Kelly: Some experts argue that type 2 diabetes – with its association with lifestyles and its impact on low-income populations – is less of a medical problem than a social problem. If that is true, what can health care providers do to confront the epidemic?
Dr. Peters: Type 2 diabetes is almost always an environmental as well as a genetic problem. In the poor communities where I work, individuals don't have access to healthy food in supermarkets or safe parks for walking. Many run out of food during the month, and I've heard of people selling food stamps to buy even cheaper food to feed their families. If having food at all is a big issue, people may be less likely to buy more expensive, potentially perishable healthy food, especially when cheaper, more filling, but less healthy food is readily available.
Through the Keck Foundation and a number of other grants, we have been working to understand our local environment and help make it healthier. The work I have done has been with Dr. Francine Kaufman and Children's Hospital Los Angeles. The premise of our projects has been that the communities need to be our guide to help them heal. We formed two community advisory boards in East and South LA, and at their suggestion, helped bring in farmer's markets, cooking classes, and grocery store tours to both areas. We are also working with schools to provide healthier meals and to start a high school to elementary school lifestyle mentoring program. These are small steps, but we are learning how to address issues of lifestyle change in underserved communities and will hopefully be able to help others embark on a similar process.

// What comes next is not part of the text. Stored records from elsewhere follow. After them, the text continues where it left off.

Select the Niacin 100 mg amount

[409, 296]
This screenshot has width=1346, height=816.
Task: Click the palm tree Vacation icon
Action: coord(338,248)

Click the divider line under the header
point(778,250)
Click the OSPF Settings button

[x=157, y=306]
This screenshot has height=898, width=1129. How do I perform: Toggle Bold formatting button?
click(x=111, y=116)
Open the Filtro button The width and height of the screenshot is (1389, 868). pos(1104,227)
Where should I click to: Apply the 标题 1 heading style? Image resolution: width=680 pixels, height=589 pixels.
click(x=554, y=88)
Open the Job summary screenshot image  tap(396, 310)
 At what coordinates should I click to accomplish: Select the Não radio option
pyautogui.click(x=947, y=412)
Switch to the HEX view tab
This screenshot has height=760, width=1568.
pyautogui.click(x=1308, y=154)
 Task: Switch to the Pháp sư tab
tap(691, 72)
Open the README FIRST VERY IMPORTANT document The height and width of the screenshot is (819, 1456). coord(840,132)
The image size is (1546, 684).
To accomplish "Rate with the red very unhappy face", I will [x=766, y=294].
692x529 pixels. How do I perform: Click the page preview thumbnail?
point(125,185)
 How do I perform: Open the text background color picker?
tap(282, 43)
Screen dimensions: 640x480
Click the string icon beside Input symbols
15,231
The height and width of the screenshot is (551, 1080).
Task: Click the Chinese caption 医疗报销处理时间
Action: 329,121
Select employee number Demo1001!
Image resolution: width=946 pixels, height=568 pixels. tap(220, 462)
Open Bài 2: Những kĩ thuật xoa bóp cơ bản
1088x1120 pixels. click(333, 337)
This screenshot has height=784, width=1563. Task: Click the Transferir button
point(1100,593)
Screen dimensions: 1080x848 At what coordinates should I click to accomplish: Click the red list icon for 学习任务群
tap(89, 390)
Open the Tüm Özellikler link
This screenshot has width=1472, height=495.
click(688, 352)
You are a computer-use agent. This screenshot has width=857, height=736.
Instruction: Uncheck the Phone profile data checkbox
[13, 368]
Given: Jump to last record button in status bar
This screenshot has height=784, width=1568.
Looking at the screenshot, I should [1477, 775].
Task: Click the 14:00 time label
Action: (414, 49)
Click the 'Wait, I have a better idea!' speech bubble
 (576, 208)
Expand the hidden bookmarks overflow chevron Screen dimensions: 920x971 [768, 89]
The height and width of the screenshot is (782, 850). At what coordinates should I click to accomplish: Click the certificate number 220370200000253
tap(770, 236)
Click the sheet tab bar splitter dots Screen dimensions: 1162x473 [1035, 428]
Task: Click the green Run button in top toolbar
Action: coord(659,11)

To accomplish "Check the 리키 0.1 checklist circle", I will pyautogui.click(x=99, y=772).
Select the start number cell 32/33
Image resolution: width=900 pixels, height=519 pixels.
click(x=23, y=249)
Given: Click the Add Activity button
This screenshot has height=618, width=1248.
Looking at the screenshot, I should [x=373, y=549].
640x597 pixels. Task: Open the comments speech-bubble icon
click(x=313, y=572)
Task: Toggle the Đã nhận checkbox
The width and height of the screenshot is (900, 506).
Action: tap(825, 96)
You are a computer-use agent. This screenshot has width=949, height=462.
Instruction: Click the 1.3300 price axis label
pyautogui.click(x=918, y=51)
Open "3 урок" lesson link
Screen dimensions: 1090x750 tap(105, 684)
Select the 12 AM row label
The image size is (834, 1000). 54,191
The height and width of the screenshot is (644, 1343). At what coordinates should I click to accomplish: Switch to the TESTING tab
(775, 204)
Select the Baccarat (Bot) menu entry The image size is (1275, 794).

Kelly: What have you seen your Beverly Hills patients respond to the most in terms of diabetes care? East LA patients? How big a difference do resources make for someone with diabetes?
Dr. Peters: Patients respond most to not feeling judged and knowing that they have access to providers who care. In my Beverly Hills practice my patients email me all the time, sometimes daily, if they need me. It helps me help them, and I think it offers some comfort to my patients. In East LA we have care managers, nurses, and nurse practitioners who are available by phone and spend a lot of time talking with the patients and offering support and advice.
To have diabetes and not have access to health care turns a treatable disease into an incurable cancer. The patients I see in East LA have really suffered due to a lack of healthcare. Nearly every patient over the age of 24 already has significant diabetic complications. We have people in their 20's going blind, on dialysis, losing limbs. It is quite discouraging, especially since diabetes is a treatable disease but ONLY if patients have access to care.
Kelly: Thank you so much, and we really appreciate your time and just salute you for everything that you have done and will continue to do to help patients with diabetes.